- **PASSAGE TO READ**
━━━━━━━━

Let $P(x,y)$ be the assertation into $f(xy+f(xy)) = xf(y) + yf(x)$ $P(x,1)\Rightarrow f(f(x)+x)=xf(1)+f(x)$ $P(x,y)\Rightarrow xyf(1)+f(xy)=f(xy+f(xy))=xf(y)+yf(x)\Rightarrow \frac{f(1)}{1}+\frac{f(xy)}{xy}=\frac{f(x)}{x}+\frac{f(y)}{y}$ Let $g(x)=\frac{f(x)}{x}$. Then $g(1)+g(xy)=g(x)+g(y)$. Which gives us that $g(x)=k\ln(x)+c$. So $f(x)=x(k\ln(x)+c)$. If $k<0$ then for $x\rightarrow +\infty$ we get a contradiction. From $P(x,\frac{k}{x})$ we get that $f(k+f(k))=xf(\frac{k}{x})+\frac{k}{x}f(x)>\frac{k}{x}f(x) \Rightarrow $ There exists $c_1$ s.t. $f(x)<c_1x$. However if $k>0$ we get that $k\ln(x)+c<c_1$ which is a contradiction for a large enough $x$. Checking $f(x)=cx$ we get the solution, which works $\boxed{f(x)=x}$

GeorgeRP wrote: Let $P(x,y)$ be the assertation into $f(xy+f(xy)) = xf(y) + yf(x)$ $P(x,1)\Rightarrow f(f(x)+x)=xf(1)+f(x)$ $P(x,y)\Rightarrow xyf(1)+f(xy)=f(xy+f(xy))=xf(y)+yf(x)\Rightarrow \frac{f(1)}{1}+\frac{f(xy)}{xy}=\frac{f(x)}{x}+\frac{f(y)}{y}$ Let $g(x)=\frac{f(x)}{x}$. Then $g(1)+g(xy)=g(x)+g(y)$. Which gives us that $g(x)=k\ln(x)+c$. So $f(x)=x(k\ln(x)+c)$. If $k<0$ then for $x\rightarrow +\infty$ we get a contradiction. From $P(x,\frac{k}{x})$ we get that $f(k+f(k))=xf(\frac{k}{x})+\frac{k}{x}f(x)>\frac{k}{x}f(x) \Rightarrow $ There exists $c_1$ s.t. $f(x)<c_1x$. However if $k>0$ we get that $k\ln(x)+c<c_1$ which is a contradiction for a large enough $x$. Checking $f(x)=cx$ we get the solution, which works $\boxed{f(x)=x}$ @above how did you deduce $g(x)=k\ln(x)+c$?

━━━━━━━━

- **LISTED ENTRIES**
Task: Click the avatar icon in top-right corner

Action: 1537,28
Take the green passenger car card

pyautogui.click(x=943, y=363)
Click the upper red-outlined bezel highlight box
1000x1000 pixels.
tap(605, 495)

━━━━━━━━

- **WHAT TO DO**
Update the part of the functional equation thread starting with "GeorgeRP wrote: Let" and going on through "you deduce $g(x)=k\ln(x)+c$?", putting "absurdity" wherever "contradiction" appears, and write out that part in full. None of this work depends on the entries.

- **OUTPUT**
GeorgeRP wrote: Let $P(x,y)$ be the assertation into $f(xy+f(xy)) = xf(y) + yf(x)$ $P(x,1)\Rightarrow f(f(x)+x)=xf(1)+f(x)$ $P(x,y)\Rightarrow xyf(1)+f(xy)=f(xy+f(xy))=xf(y)+yf(x)\Rightarrow \frac{f(1)}{1}+\frac{f(xy)}{xy}=\frac{f(x)}{x}+\frac{f(y)}{y}$ Let $g(x)=\frac{f(x)}{x}$. Then $g(1)+g(xy)=g(x)+g(y)$. Which gives us that $g(x)=k\ln(x)+c$. So $f(x)=x(k\ln(x)+c)$. If $k<0$ then for $x\rightarrow +\infty$ we get a absurdity. From $P(x,\frac{k}{x})$ we get that $f(k+f(k))=xf(\frac{k}{x})+\frac{k}{x}f(x)>\frac{k}{x}f(x) \Rightarrow $ There exists $c_1$ s.t. $f(x)<c_1x$. However if $k>0$ we get that $k\ln(x)+c<c_1$ which is a absurdity for a large enough $x$. Checking $f(x)=cx$ we get the solution, which works $\boxed{f(x)=x}$ @above how did you deduce $g(x)=k\ln(x)+c$?